This day-long intensive training course on specialisms in journalism is designed to equip journalists with the knowledge to cultivate a specialist area of coverage, establish expertise, and report with depth and accuracy.
It’s based on the content from the six-week module ‘Specialisms in journalism’, which is free to download and adapt.
Over the course of the day, participants will learn the practicalities of identifying a sustainable niche, mastering complex subject matter, and establishing themselves as credible experts.
The training focuses on advanced techniques essential for specialist beats, including navigating powerful institutional landscapes (like Parliament and the courts), employing sophisticated interviewing strategies for political figures, understanding and avoiding manipulation, and maintaining rigorous ethical standards and editorial independence when covering sensitive topics like elections or conflict.
The programme is structured into four intensive sessions, balancing theoretical understanding with practical application through group activities, allowing journalists to leave with a refined concept for their chosen specialism and the confidence to report with unparalleled depth, accuracy, and independence.
We recommend that participants read the resources listed below before attending this refresher.
Session 1: Laying the foundation for specialisation (09:00 – 10:45)
- Focus: Identifying a specialist niche, understanding the advantages and challenges of specialisation, and cultivating diverse news sources.
- Exploring how specialisation allows journalists to offer more insightful and credible content.
- Identifying potential specialist areas based on interest, knowledge, and market demand.
- The importance of diverse, credible news sources and applying the ‘so what’ factor to ensure relevance.
- Group activities:
- Specialism brainstorming: Participants begin brainstorming their own potential specialisms and presenting the rationale to a small group.
- Source cultivation exercise: Groups identify and categorise five diverse news sources (official, academic, grassroots, etc.) for a hypothetical specialist beat and discuss how to verify their reliability.
- Recommended session resources:
10:45 – 11:00: Break
Session 2: Core beat reporting skills and complex institutions (11:00 – 12:45)
- Focus: Mastering reporting in highly structured environments (courts, parliament) and covering complex technical beats like climate change.
- Understanding the legal landscape, court etiquette, terminology, and reporting restrictions.
- Reporting crime accurately and sensitively, avoiding sensationalism and respecting victims.
- Covering climate change: Avoiding false balance, understanding scientific consensus, and linking local impacts to global issues.
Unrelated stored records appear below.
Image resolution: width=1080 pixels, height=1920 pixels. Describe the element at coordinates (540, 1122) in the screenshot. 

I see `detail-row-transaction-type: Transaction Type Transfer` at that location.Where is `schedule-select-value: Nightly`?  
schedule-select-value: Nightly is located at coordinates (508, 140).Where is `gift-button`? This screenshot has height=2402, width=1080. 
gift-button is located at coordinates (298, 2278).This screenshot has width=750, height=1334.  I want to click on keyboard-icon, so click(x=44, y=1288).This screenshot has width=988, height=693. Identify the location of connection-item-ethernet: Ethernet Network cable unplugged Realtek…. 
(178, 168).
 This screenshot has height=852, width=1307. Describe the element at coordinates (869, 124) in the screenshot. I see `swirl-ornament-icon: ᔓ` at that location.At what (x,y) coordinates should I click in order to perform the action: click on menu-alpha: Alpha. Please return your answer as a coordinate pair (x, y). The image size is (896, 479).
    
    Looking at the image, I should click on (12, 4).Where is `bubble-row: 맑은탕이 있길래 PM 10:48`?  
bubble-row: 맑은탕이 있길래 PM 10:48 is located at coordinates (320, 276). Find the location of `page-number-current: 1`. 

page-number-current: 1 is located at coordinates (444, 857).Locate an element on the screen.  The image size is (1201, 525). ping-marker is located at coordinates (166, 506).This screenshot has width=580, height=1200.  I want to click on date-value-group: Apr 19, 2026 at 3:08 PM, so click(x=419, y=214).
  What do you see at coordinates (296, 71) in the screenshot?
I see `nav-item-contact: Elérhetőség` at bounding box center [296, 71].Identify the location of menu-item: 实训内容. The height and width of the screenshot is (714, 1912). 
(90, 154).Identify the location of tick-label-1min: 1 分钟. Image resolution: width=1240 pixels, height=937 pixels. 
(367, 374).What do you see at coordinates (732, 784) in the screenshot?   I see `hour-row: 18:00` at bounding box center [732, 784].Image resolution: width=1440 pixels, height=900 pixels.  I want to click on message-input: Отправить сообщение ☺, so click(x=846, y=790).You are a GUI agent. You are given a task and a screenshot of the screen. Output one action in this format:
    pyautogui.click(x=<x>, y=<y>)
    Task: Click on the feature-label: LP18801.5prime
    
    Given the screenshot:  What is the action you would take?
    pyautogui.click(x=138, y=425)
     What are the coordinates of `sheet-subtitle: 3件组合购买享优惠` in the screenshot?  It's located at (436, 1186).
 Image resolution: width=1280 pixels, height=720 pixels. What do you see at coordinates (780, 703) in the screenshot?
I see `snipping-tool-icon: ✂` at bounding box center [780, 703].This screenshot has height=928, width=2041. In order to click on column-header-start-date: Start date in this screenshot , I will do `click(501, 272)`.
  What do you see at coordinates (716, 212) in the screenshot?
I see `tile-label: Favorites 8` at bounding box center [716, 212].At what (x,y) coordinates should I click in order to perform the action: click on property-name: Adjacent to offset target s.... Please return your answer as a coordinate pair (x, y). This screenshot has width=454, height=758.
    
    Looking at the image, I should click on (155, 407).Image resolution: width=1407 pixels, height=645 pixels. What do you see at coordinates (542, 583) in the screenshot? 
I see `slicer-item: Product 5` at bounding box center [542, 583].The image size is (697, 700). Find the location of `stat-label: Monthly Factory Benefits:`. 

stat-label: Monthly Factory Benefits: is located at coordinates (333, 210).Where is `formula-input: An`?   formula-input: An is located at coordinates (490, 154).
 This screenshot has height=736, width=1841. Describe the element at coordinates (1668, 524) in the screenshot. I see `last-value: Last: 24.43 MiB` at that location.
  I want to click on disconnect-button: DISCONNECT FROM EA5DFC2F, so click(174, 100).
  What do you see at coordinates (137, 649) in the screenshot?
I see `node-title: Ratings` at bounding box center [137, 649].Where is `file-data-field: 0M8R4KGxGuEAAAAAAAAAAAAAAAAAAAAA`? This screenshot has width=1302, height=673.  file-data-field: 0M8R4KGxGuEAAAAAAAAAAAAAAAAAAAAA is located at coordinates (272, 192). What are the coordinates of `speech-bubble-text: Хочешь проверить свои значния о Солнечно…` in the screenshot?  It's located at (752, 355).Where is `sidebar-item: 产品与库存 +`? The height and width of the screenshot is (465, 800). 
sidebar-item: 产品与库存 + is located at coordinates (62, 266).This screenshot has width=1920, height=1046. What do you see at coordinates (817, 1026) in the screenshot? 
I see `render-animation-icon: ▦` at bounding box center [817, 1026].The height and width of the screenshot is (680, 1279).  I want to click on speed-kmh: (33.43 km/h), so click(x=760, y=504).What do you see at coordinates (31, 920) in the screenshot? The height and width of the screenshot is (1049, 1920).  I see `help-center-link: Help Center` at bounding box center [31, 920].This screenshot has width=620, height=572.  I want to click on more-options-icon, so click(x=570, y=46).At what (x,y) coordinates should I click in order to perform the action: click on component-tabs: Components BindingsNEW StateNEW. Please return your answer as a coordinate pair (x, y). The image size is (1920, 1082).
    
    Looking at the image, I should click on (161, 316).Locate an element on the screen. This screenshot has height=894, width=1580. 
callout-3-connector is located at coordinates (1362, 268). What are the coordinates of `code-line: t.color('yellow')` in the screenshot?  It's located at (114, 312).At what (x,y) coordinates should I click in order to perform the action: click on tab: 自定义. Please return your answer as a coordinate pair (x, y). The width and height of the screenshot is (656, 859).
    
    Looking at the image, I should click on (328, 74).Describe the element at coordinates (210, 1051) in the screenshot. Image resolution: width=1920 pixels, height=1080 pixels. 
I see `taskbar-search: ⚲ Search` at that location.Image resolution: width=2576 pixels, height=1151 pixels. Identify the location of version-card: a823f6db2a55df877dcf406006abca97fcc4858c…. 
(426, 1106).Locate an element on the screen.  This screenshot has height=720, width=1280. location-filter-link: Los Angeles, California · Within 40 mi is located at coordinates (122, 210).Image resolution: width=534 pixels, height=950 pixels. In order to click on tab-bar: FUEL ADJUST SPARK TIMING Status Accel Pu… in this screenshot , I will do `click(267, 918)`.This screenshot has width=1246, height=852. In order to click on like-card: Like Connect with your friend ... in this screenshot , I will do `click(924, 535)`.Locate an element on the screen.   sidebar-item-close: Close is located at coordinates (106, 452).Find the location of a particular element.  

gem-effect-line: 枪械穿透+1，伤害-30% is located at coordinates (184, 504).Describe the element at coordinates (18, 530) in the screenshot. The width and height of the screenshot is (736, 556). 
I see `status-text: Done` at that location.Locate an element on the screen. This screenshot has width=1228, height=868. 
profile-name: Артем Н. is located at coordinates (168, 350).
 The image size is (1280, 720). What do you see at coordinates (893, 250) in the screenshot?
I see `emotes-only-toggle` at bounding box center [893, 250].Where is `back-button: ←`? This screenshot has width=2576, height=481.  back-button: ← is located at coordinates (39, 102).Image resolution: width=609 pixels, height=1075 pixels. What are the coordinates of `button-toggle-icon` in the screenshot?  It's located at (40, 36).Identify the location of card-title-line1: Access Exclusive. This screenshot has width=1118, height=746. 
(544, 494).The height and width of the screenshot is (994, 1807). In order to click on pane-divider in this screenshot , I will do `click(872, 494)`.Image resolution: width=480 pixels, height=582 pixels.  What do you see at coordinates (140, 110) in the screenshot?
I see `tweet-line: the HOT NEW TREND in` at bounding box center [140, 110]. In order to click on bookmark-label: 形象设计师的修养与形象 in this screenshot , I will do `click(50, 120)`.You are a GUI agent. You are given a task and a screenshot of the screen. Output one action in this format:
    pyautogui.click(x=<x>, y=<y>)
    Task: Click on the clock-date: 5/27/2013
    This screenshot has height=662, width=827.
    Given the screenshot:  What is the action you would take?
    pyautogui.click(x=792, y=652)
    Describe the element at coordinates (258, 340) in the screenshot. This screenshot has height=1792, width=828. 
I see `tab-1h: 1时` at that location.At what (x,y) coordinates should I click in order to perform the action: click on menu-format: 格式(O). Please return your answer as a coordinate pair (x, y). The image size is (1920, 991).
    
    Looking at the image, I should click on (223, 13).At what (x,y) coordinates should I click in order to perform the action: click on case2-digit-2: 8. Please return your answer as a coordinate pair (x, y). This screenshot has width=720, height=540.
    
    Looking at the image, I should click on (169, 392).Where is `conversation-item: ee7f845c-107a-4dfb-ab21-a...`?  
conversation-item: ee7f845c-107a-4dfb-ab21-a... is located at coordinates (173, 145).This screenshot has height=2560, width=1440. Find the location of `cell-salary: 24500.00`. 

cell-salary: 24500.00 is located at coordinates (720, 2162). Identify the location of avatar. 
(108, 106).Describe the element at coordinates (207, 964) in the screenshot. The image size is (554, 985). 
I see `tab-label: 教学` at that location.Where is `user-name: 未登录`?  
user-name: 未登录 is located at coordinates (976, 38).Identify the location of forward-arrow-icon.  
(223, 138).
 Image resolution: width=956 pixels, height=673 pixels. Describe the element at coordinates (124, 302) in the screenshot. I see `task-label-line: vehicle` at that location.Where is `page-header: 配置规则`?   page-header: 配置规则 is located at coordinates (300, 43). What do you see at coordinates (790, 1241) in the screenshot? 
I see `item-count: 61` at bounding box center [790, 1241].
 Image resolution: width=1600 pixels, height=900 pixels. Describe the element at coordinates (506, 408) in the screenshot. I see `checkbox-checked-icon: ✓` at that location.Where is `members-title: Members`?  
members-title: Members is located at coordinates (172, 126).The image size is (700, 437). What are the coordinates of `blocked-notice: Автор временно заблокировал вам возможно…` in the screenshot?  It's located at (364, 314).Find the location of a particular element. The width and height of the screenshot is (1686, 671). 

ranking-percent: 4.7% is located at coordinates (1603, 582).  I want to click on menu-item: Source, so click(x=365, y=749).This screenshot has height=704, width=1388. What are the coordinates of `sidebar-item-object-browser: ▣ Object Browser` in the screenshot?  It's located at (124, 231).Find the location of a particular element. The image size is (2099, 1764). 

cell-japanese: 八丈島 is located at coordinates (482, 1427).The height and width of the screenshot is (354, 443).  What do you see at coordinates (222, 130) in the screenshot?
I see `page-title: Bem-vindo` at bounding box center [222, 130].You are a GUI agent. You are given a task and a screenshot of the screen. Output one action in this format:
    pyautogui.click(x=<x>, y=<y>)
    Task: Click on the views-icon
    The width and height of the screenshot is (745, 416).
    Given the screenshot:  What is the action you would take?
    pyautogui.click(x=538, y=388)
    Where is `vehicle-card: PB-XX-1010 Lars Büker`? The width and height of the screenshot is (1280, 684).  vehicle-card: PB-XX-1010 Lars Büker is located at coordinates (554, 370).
- Demystifying parliamentary procedures and translating complex legislative processes into clear news stories.
- Group activities:
- Scenario analysis: Groups are given a scenario (e.g., a court ruling, a new parliamentary bill, or a scientific report) and tasked with drafting the first three paragraphs of a news story, ensuring accuracy and audience clarity.
- Ethics discussion: Discussing the need for independence while reporting on powerful political figures and institutions.
- Recommended session resources:
12:45 – 13:45: Lunch
Session 3: Mastering the interview and ethical practice (13:45 – 15:30)
- Focus: Advanced interviewing techniques, understanding interviewee motivations, and identifying and resisting manipulation.
- Thorough preparation, developing key questions, and anticipating responses for various interview formats.
- Specific strategies for interviewing political figures, asking tough questions, and handling evasive answers.
- Exploring motivations of interviewees (from publicity to whistleblowing) and how this influences the journalistic approach.
- Identifying common manipulation tactics used by various actors and strategies for countering them.
- Group activities:
- Role-playing exercise: Participants practice a challenging interview with a ‘politician’ or ‘evasive source,’ focusing on follow-up questions and maintaining control of the narrative.
- Case study analysis: Analysing real-world examples of media manipulation to identify the tactics used and how the journalists could have resisted them.
- Recommended session resources:
15:30 – 15:45: Break
Session 4: Advanced coverage, investigation, and strategy (15:45 – 17:30)
- Focus: Handling sensitive and traumatic coverage, ensuring electoral independence, and applying investigative depth to specialist reporting.
- Essential safety advice and ethical considerations for reporting from dangerous or traumatic situations.
- The paramount importance of maintaining impartiality and independence during election coverage.
- Tools and techniques for investigating potential election irregularities (data analysis, document scrutiny).
- Refining the specialist area concept and planning for ongoing professional development.
- Group activities:
- Investigative plan development: Groups develop a detailed plan for investigating a complex, sensitive story (e.g., potential electoral fraud or a major incident), focusing on source protection and data gathering.
- Specialist concept pitch: Participants present a refined concept for their chosen specialist area, outlining potential story ideas and a plan for building a portfolio.